======== EXTRACT PROVIDED

The Bob & Renee Parsons Foundation

In 2012, Bob and Renee Parsons established the Bob and Renee Parsons Foundation. Since then, the Foundation has awarded to more than 96 charities and organizations worldwide. A third of the total money awarded has been spent in local Arizonian charities. Bob Parsons was said to have resigned his position as executive chairman at GoDaddy in order to devote more time to his other interests, among them his foundation, while Renee Parsons manages the foundation on a day-to-day basis.

They have joined Bill and Melinda Gates and Warren Buffett's The Giving Pledge in 2010 and agreed to donate half their wealth to charity. Since its inception, The foundation has donated over $10 million on a yearly basis, placing it among the state's 10 biggest givers.

The foundation receives funding requests from charities through its Web site, and subsequently evaluates them and makes donations based on the requesting charities needs. Its main focus areas can be categorized in disaster relief, veterans, and the Phoenix community. After the 2010 Haiti earthquake, The foundation pledged $500 thousand for Hope for Haiti and a further $4 million towards relief efforts. The Bob and Renee Parsons Foundation has supported several veterans' organizations, mainly the Semper Fi Fund, with donations exceeding $8.5 million, mostly in the form of matching donations. In or around Phoenix, Arizona, it has donated more than $8 million to United Methodist Outreach Centers (UMOM) and its New Day Centers, which the organization spent in part to pay off the mortgage for one of its biggest facilities. It has also donated at least $10 million to the Southwest Center for HIV/AIDS, helping it open its new center.

================
======== DATA SECTION

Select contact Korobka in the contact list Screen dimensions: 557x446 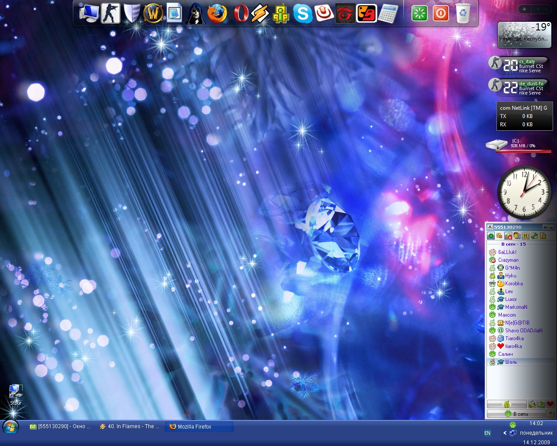[x=513, y=284]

================

REQUIREMENT 1: According to the text about the Bob & Renee Parsons Foundation, what are the foundation's main focus areas?
REQUIREMENT 2: Return everything from "The Bob & Renee" down to "a day-to-day basis." in the text about the Bob & Renee Parsons Foundation.

REPLY 1: Disaster relief, veterans, and the Phoenix community.

REPLY 2:
The Bob & Renee Parsons Foundation

In 2012, Bob and Renee Parsons established the Bob and Renee Parsons Foundation. Since then, the Foundation has awarded to more than 96 charities and organizations worldwide. A third of the total money awarded has been spent in local Arizonian charities. Bob Parsons was said to have resigned his position as executive chairman at GoDaddy in order to devote more time to his other interests, among them his foundation, while Renee Parsons manages the foundation on a day-to-day basis.